EXERCISE PROMPT
Please give again, exactly and in full, each line from the one holding "Click the Celsius Wild Berry product name" to the end of the listing.

════════════════════

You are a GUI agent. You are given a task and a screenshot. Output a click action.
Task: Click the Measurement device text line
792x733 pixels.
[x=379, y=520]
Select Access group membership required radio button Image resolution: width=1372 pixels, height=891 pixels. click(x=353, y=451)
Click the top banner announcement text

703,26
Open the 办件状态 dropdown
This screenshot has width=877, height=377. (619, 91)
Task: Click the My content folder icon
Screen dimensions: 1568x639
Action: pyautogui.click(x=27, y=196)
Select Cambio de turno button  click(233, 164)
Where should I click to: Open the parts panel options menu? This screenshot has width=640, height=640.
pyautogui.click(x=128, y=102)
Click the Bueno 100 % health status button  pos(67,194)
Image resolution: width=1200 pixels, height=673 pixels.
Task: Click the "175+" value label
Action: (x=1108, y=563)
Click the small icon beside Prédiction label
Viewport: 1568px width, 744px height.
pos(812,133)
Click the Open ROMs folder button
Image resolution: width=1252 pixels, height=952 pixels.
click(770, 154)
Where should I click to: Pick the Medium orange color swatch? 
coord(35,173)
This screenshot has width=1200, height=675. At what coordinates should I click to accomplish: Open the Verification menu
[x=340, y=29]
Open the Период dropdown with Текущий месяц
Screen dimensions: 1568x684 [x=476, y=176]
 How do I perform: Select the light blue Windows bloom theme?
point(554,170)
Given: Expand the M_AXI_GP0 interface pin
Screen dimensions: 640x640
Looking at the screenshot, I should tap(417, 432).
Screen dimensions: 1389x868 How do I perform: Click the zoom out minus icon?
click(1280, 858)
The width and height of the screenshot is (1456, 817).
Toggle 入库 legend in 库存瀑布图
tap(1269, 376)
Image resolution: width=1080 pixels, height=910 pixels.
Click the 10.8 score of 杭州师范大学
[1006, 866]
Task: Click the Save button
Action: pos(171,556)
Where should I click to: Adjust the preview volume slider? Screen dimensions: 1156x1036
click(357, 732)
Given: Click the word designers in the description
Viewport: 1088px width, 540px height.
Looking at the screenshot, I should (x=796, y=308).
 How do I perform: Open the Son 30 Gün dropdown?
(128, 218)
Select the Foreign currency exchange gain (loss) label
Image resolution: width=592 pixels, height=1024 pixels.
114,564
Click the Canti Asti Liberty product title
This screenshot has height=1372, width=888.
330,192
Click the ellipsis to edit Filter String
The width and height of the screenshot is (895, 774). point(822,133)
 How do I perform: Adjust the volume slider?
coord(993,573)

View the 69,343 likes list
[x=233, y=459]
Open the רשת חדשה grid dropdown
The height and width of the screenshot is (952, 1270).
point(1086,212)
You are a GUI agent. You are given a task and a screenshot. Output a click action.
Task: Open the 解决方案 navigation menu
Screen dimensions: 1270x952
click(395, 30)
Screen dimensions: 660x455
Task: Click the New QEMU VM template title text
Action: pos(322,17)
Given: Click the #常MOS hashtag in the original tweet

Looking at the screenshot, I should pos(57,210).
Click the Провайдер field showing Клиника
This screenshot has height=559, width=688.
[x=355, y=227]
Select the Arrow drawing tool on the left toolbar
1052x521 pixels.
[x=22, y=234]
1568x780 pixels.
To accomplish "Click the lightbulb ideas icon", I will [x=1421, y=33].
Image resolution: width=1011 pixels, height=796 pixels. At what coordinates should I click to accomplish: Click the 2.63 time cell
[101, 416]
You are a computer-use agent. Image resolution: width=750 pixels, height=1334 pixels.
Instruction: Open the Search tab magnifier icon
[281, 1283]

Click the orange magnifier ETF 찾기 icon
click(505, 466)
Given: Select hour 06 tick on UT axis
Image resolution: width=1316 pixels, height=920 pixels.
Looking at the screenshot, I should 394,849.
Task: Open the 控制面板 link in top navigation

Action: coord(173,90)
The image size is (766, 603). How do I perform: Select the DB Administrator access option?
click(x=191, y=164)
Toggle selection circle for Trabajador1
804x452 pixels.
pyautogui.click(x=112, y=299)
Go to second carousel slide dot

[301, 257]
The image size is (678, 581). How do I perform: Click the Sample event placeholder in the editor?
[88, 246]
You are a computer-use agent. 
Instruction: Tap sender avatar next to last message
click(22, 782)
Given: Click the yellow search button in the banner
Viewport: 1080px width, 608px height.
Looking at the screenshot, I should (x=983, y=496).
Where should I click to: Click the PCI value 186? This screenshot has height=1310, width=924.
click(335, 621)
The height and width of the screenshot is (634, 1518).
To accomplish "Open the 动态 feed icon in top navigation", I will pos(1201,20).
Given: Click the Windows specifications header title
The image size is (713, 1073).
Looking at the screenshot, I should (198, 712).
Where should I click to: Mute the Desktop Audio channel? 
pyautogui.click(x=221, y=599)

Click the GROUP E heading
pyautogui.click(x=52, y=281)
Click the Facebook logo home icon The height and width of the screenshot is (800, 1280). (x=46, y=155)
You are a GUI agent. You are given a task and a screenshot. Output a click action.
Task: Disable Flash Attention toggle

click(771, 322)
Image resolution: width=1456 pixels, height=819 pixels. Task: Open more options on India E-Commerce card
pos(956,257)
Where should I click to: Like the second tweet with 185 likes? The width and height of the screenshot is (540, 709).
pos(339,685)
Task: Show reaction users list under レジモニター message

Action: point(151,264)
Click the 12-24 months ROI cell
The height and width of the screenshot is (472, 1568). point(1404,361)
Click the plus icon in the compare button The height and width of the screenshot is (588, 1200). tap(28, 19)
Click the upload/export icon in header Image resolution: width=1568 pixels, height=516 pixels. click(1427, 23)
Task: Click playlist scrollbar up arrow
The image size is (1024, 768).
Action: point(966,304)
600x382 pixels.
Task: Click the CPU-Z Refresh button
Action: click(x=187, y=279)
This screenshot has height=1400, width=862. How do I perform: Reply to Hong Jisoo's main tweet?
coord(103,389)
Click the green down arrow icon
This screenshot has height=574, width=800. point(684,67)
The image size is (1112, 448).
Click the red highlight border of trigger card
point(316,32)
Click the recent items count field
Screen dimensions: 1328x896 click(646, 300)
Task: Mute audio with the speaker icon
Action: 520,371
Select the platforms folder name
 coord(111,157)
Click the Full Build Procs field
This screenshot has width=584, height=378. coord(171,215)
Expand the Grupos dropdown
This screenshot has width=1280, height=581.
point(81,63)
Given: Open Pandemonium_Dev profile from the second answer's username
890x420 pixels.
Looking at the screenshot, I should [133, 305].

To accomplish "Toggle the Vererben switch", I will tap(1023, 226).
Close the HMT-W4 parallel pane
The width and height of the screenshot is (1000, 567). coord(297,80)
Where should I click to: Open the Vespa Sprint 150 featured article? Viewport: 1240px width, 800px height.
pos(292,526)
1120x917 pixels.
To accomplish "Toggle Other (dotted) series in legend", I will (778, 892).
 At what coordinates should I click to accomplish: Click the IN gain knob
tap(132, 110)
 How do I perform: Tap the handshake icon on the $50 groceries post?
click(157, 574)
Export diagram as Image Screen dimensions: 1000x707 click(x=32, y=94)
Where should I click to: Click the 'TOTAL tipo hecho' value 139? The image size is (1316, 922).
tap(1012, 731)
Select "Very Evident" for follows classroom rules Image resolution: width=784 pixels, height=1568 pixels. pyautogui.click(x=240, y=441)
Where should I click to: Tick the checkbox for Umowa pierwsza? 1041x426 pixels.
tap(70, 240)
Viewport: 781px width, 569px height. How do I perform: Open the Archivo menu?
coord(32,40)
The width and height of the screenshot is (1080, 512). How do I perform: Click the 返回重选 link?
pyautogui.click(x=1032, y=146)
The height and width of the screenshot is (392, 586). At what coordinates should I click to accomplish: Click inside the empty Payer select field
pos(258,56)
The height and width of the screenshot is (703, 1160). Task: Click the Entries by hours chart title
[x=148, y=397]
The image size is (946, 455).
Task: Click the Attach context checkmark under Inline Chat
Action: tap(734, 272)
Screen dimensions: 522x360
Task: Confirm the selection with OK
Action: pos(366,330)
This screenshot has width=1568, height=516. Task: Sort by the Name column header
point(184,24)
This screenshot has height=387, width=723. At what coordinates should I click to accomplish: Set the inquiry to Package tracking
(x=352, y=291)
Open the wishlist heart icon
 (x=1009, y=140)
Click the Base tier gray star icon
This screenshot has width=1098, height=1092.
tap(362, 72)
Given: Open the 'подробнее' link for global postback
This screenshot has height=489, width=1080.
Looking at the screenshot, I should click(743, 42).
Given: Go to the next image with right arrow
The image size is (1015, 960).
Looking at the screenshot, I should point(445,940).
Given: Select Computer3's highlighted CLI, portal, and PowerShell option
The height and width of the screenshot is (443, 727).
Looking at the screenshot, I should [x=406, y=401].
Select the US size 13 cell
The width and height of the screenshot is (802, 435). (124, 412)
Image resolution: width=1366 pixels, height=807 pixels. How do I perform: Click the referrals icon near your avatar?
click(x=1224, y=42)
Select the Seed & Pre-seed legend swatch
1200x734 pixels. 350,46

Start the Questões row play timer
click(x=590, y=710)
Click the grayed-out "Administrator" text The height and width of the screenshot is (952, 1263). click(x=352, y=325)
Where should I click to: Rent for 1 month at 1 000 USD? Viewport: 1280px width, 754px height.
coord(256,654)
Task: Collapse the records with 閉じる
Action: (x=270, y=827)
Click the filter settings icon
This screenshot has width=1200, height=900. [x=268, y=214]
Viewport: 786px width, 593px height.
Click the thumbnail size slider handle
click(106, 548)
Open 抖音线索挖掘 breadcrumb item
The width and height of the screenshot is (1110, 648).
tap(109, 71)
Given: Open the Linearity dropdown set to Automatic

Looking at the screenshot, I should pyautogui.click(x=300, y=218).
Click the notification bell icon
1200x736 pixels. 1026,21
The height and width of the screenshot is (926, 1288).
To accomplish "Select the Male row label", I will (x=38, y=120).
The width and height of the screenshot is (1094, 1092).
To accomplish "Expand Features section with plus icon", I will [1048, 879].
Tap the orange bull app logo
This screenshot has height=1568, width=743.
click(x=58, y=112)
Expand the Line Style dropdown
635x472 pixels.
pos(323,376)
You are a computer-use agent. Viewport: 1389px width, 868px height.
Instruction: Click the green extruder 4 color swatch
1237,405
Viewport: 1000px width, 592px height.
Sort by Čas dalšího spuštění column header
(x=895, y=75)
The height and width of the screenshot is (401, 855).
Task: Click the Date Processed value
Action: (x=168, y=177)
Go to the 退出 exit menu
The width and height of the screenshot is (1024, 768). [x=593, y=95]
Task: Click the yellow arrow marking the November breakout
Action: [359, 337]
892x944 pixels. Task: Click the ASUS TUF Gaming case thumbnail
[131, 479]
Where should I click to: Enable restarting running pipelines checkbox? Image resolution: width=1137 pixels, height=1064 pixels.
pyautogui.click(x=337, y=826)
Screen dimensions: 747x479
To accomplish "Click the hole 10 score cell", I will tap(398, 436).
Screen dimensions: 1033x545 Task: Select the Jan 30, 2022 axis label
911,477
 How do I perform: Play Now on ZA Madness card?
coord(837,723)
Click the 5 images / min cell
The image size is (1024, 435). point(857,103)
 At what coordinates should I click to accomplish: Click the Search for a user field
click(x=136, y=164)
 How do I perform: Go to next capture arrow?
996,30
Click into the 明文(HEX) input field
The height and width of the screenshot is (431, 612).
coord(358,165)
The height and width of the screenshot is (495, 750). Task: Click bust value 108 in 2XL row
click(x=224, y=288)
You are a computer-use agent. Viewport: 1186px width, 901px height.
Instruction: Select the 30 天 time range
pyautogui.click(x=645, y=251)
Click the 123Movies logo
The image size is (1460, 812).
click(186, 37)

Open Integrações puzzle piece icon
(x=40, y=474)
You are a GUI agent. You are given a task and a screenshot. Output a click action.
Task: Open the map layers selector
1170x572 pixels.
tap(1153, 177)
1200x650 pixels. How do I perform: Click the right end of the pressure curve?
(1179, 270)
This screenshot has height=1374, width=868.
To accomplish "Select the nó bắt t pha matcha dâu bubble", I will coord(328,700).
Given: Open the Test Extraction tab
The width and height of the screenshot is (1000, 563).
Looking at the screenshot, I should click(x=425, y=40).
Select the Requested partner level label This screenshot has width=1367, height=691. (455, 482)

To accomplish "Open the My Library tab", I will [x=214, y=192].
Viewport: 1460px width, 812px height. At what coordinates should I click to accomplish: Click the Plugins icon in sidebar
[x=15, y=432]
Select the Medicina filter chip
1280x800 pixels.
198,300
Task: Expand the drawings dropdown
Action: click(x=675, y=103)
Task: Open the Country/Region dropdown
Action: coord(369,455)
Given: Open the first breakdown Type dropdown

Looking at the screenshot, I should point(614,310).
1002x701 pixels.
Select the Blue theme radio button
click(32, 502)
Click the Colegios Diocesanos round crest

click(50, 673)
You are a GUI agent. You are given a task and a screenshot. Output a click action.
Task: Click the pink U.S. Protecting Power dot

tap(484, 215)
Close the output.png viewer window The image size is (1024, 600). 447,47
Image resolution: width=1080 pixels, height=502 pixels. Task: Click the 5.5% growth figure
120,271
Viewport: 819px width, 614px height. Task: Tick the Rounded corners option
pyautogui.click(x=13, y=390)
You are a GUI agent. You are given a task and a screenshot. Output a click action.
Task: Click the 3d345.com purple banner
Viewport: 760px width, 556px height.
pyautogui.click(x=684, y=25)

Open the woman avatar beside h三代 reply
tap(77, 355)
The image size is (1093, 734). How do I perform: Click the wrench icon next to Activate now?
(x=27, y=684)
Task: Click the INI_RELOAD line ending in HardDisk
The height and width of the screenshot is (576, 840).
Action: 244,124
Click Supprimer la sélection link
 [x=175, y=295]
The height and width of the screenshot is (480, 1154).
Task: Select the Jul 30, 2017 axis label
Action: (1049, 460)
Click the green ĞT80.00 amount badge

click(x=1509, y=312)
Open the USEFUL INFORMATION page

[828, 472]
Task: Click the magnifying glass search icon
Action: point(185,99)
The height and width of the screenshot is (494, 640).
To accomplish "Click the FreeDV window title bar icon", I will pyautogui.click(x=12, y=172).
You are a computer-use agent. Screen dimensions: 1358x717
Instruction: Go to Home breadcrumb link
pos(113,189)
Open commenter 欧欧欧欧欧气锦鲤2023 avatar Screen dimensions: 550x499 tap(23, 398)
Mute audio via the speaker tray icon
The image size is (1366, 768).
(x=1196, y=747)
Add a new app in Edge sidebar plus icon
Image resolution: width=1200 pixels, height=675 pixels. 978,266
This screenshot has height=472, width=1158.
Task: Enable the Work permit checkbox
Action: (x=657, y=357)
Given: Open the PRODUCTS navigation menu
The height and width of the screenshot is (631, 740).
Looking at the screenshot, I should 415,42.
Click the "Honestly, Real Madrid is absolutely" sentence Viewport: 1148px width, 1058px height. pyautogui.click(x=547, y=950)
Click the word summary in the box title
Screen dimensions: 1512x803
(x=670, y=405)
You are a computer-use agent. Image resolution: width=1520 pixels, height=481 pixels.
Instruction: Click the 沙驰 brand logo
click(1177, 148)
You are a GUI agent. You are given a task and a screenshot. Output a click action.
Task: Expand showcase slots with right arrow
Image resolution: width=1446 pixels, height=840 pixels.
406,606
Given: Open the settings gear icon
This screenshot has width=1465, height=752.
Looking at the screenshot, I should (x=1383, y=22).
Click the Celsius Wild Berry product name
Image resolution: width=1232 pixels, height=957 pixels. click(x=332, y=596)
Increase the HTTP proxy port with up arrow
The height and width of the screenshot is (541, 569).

════════════════════

OUTPUT FOR THIS EXERCISE
Click the Celsius Wild Berry product name
Image resolution: width=1232 pixels, height=957 pixels. click(x=332, y=596)
Increase the HTTP proxy port with up arrow
The height and width of the screenshot is (541, 569).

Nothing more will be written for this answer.